Michael Frost and Alan Hirsh, The Shaping of Things to Come
[I]n light of the New Testament, the remarkable truth is not so much that Jesus is Godlike, but that God is actually Christlike. (God is Christlike and in him is no un-Christlikeness at all). In the light of the New Testament revelation all who would wish to know who God is and what he is like, need look no further than the person of Jesus (John 1:18, 14:9). From now on, all true perspectives of God must pass through the very particular lens of the man called Jesus of Nazareth. To say this more technically, all theology must now be understood through Christology. . . . From our perspective as human beings Jesus becomes the reference point for all genuine knowing, all true loving, and all authentic following of God (37).

“he prefers partnership to mere accomplishment”

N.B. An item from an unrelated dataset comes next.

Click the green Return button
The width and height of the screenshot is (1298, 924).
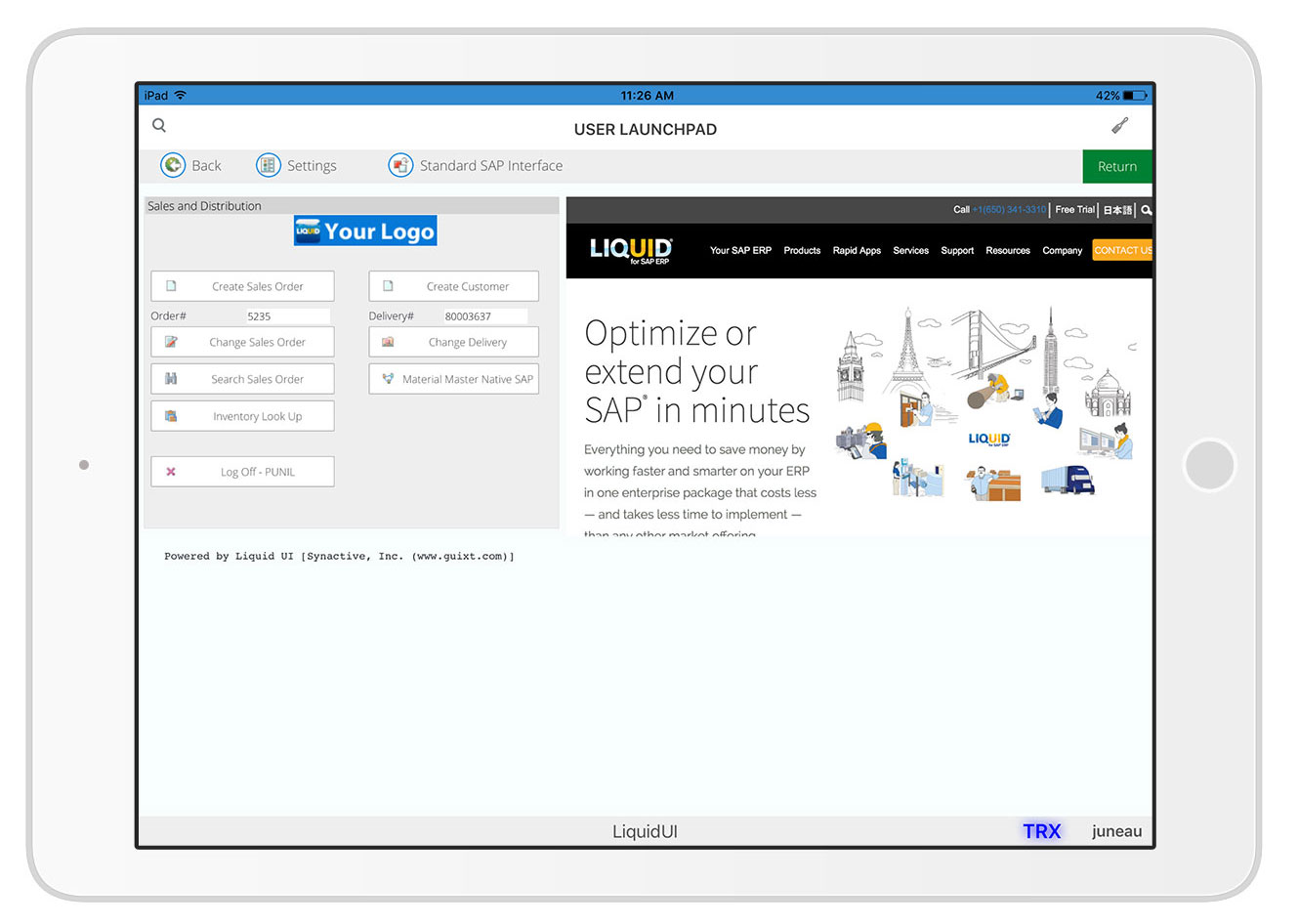click(1116, 167)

Michael Frost and Alan Hirsh, The Shaping of Things to Come
There’s a riddle in the Talmud that goes like this, “If God intended man to live by bread, why didn’t he create a bread tree?” And the answer is that, in fact, God could have created a tree that produced crusty loaves of bread, but he prefers to offer us a grain and invite us to buy a field and plant the seed. He prefers that we till the soil while he sends the rain. He prefers that we harvest the crop while he sends sunshine. He prefers that we grind the grain and knead it and bake it while he gives us air in our lungs and strength in our arms. Why? Because he would rather we become partners with him in creation.

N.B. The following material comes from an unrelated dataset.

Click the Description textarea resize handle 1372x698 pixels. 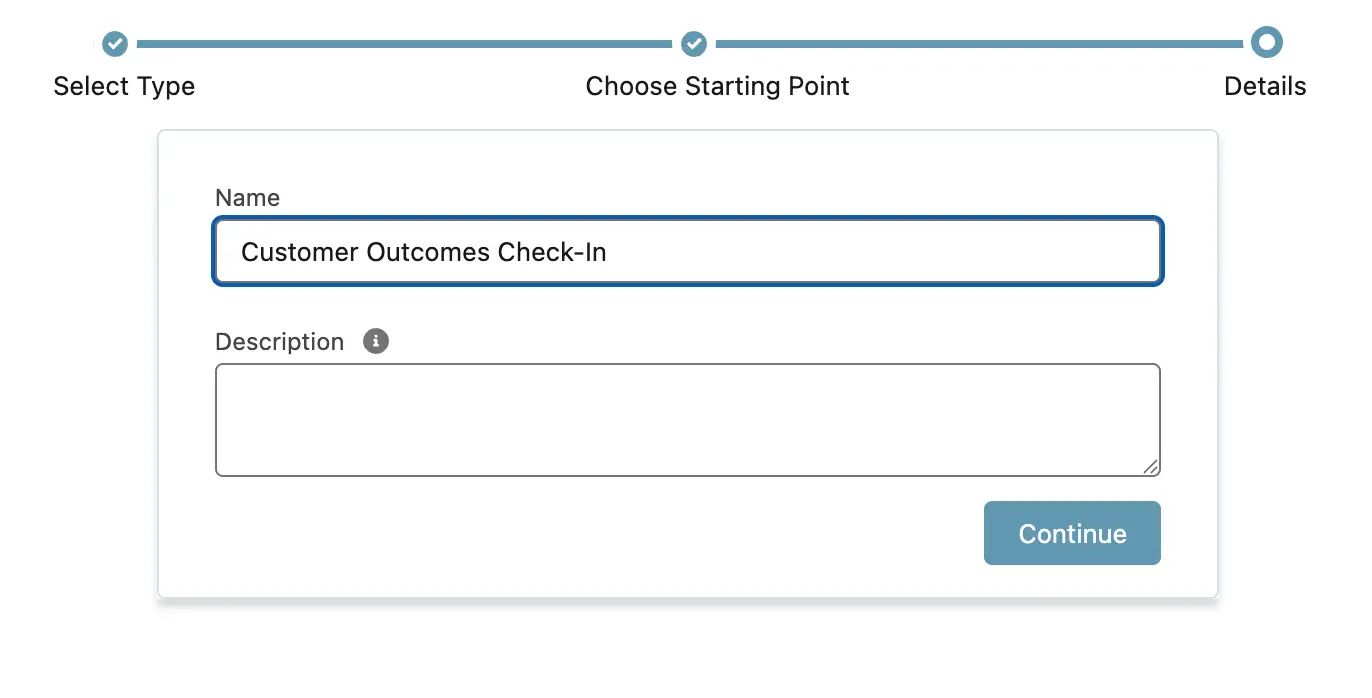point(1151,466)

Of course, God could simply supply our every need and solve our every problem. But our God invites us into a creative partnership with him. . . . We suppose he could have converted the whole world by now, but he prefers partnership to mere accomplishment (159).
Aaron Orendorff
It is striking and admittedly a bit jarring to entertain the thought that God “prefers partnership to mere accomplishment.” My basic orientation towards the two is exactly the opposite. I see partnership as the means and accomplishment and the ends. In other words, I regard accomplishment as the point and operate as if the real business of life was about “getting something done.” God, on the other hand, appears to think quite differently about the matter. The real business of life is partnership itself. Relationships are ends (not means) and “getting something done” is in many ways little more than a clever and handy excuse to partner.

Why?

Because God is interested in people, not projects. Real people demand real relationships. By inviting humanity into the process of creation and recreation—by making us agents of his kingdom’s coming—God is deliberately forfeiting productivity for the sake of process. He is saying (on purpose), “Yes, I’ll get less done and it’ll get done slower and there’ll be a lot more pain in the getting, but that’s the way I want to go. I want to go the way of people.”

In a similar way, we must begin to see our own relationships as ends in and of themselves. We love because we’ve been loved and because loving is good (morally and existentially), not because loving gets us somewhere. How would our approach to work, school, family, ministry and life all change if we adopted the same attitude as God? How would our approach to people be different if they themselves were what we were after and not what they might do for us?